***** Estratto del testo

Perché

A me piace leggere, scrivere e correre. Ultimamente riesco a scrivere solo racconti o considerazioni legate alla corsa. E cerco di scovare racconti o romanzi legati in qualche modo alla corsa. E, appena posso, corro. Speriamo non sia grave.

domenica 3 giugno 2012

5.1 Fiesole – Vincigliata (una paura e due nipoti ringamboni)

Asfalto / saliscendi (350m di dislivello) / circa 15 km (giro)

Prima regolo i conti con i due nipoti (uno naturale e uno acquisito) ringamboni: glielo avevo promesso. Avevo proposto loro un bel giro per una domenica mattina: Fiesole – Vincigliata – Ponte a Mensola e rientro. Partenza e arrivo a loro scelta in base alla distanza che si sentivano di fare. Venerdì a distanza di 4 minuti mi arrivano due email, dall’uno e dall’altro, con cui entrambi, per motivi vari, declinano. Ho pertanto risposto affermando che avrei fatto lo splendido giro da solo approfittandone per buttare giù un racconto su due nipoti ringamboni... Mi fermo qui (per adesso).

**********
***** Dati estratti

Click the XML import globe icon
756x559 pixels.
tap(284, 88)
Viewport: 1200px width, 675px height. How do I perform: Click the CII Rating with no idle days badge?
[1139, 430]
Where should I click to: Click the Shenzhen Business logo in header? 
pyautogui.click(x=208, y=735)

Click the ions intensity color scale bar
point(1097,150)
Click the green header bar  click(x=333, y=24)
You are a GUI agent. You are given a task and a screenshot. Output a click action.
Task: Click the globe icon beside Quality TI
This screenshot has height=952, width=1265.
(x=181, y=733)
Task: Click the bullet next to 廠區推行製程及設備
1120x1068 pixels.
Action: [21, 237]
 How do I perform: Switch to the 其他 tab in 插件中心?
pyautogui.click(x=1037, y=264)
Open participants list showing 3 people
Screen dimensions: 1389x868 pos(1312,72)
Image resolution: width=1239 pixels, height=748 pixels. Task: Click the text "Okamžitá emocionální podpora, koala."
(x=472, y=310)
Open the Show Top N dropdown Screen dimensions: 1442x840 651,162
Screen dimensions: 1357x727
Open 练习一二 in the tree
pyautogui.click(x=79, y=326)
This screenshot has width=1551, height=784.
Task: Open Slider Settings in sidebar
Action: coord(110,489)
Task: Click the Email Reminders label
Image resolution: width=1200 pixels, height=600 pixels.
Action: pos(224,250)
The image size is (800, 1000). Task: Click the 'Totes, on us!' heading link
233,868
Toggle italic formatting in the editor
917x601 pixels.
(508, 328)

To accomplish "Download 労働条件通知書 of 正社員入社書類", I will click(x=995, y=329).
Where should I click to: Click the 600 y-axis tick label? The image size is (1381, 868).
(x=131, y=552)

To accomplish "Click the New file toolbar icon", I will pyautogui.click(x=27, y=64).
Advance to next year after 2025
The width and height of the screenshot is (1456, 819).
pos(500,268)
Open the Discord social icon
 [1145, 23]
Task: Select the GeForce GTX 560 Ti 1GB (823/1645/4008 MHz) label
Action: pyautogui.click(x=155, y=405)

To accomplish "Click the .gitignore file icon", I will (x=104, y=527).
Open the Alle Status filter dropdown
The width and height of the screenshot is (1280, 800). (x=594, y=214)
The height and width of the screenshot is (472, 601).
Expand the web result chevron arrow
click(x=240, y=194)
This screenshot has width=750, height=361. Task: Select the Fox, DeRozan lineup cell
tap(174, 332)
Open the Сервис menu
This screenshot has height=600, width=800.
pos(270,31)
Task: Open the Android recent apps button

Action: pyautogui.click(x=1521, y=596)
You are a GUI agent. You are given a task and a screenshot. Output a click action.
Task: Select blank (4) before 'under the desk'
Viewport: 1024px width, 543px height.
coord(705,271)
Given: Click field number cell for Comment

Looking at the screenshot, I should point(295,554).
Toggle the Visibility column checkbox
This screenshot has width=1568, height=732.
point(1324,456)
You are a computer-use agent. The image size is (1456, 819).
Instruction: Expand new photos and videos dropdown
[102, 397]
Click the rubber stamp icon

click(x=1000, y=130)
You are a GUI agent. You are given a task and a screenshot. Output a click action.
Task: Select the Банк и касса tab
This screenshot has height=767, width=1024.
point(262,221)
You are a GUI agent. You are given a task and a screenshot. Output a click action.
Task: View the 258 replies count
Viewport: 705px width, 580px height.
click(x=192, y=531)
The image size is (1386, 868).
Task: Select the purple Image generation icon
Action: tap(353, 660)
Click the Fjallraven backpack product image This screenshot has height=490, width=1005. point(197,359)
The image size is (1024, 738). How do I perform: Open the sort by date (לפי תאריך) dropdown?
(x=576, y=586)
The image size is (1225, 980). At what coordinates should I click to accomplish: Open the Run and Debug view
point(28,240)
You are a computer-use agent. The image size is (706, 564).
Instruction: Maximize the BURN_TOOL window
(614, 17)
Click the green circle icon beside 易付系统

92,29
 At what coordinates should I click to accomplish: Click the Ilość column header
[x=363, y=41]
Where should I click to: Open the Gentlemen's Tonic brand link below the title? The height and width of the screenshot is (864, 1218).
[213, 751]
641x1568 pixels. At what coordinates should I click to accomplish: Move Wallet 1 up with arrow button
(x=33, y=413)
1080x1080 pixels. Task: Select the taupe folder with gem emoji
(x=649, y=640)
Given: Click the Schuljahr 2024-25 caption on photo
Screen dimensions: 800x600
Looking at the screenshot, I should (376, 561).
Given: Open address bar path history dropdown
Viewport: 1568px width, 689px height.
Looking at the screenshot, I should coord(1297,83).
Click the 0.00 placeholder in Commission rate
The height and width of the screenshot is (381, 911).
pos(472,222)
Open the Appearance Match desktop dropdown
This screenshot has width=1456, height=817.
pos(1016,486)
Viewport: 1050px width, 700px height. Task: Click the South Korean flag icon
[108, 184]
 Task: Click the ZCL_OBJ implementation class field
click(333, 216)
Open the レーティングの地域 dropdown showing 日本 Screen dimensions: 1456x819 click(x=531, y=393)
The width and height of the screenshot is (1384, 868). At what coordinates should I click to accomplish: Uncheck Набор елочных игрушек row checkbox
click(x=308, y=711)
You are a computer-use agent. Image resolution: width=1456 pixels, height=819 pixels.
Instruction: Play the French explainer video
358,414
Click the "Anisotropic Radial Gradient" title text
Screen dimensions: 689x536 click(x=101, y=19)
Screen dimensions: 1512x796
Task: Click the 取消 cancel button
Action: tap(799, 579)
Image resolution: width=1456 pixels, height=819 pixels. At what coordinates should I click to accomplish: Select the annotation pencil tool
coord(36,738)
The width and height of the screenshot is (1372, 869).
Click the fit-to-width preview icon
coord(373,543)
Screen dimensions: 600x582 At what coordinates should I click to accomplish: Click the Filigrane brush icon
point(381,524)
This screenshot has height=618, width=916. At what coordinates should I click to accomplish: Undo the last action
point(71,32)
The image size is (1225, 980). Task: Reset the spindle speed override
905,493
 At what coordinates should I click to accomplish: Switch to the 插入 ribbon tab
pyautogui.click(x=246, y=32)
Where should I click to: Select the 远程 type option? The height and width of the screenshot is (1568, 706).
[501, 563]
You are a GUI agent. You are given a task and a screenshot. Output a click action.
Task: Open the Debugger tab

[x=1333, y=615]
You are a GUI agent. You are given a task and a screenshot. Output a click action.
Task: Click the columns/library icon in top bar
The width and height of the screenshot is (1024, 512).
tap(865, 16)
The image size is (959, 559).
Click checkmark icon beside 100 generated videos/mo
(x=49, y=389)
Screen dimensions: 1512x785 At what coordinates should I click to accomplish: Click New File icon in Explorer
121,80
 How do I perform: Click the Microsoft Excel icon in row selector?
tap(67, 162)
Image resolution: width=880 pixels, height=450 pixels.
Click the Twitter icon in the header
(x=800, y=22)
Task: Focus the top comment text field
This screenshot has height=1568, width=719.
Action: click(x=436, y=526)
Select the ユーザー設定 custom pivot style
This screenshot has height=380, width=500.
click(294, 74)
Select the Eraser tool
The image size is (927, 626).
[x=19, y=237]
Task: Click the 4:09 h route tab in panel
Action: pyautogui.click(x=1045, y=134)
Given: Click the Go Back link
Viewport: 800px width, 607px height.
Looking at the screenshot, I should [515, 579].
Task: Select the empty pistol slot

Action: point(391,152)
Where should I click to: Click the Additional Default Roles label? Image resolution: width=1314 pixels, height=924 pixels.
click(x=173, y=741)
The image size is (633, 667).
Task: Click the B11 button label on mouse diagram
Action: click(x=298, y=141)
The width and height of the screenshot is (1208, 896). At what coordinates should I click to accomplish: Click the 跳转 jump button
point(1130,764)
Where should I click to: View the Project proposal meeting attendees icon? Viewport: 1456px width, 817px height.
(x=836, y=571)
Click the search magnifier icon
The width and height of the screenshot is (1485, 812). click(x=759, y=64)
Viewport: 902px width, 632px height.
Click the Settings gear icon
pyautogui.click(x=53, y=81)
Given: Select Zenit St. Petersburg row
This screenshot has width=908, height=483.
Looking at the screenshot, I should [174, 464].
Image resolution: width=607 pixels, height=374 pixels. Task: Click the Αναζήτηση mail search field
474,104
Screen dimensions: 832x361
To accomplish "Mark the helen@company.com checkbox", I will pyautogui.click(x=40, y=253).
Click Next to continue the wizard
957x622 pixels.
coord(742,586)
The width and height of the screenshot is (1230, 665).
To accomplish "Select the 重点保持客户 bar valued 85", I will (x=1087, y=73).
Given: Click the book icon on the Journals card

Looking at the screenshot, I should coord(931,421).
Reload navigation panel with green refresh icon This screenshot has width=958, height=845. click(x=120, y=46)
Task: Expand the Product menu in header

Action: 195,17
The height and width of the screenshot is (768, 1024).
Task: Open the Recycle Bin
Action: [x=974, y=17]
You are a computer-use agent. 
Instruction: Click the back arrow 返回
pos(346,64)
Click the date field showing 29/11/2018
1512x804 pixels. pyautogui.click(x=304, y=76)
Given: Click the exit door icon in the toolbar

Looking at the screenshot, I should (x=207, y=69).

**********

## Compito A
Riscrivi la parte del brano su Fiesole che comincia con le parole contenenti "Asfalto / saliscendi" e finisce con "qui (per adesso).", sostituendo "Venerdì" con "Sabato".
## Compito B
Nel brano su Fiesole, a quanti minuti di distanza l'una dall'altra arrivano le due email dei nipoti?
## Compito C
Traduci in inglese questa frase del brano su Fiesole: "A me piace leggere, scrivere e correre."

## Soluzione svolta A
Asfalto / saliscendi (350m di dislivello) / circa 15 km (giro)

Prima regolo i conti con i due nipoti (uno naturale e uno acquisito) ringamboni: glielo avevo promesso. Avevo proposto loro un bel giro per una domenica mattina: Fiesole – Vincigliata – Ponte a Mensola e rientro. Partenza e arrivo a loro scelta in base alla distanza che si sentivano di fare. Sabato a distanza di 4 minuti mi arrivano due email, dall’uno e dall’altro, con cui entrambi, per motivi vari, declinano. Ho pertanto risposto affermando che avrei fatto lo splendido giro da solo approfittandone per buttare giù un racconto su due nipoti ringamboni... Mi fermo qui (per adesso).

## Soluzione svolta B
A 4 minuti di distanza.

## Soluzione svolta C
I like reading, writing, and running.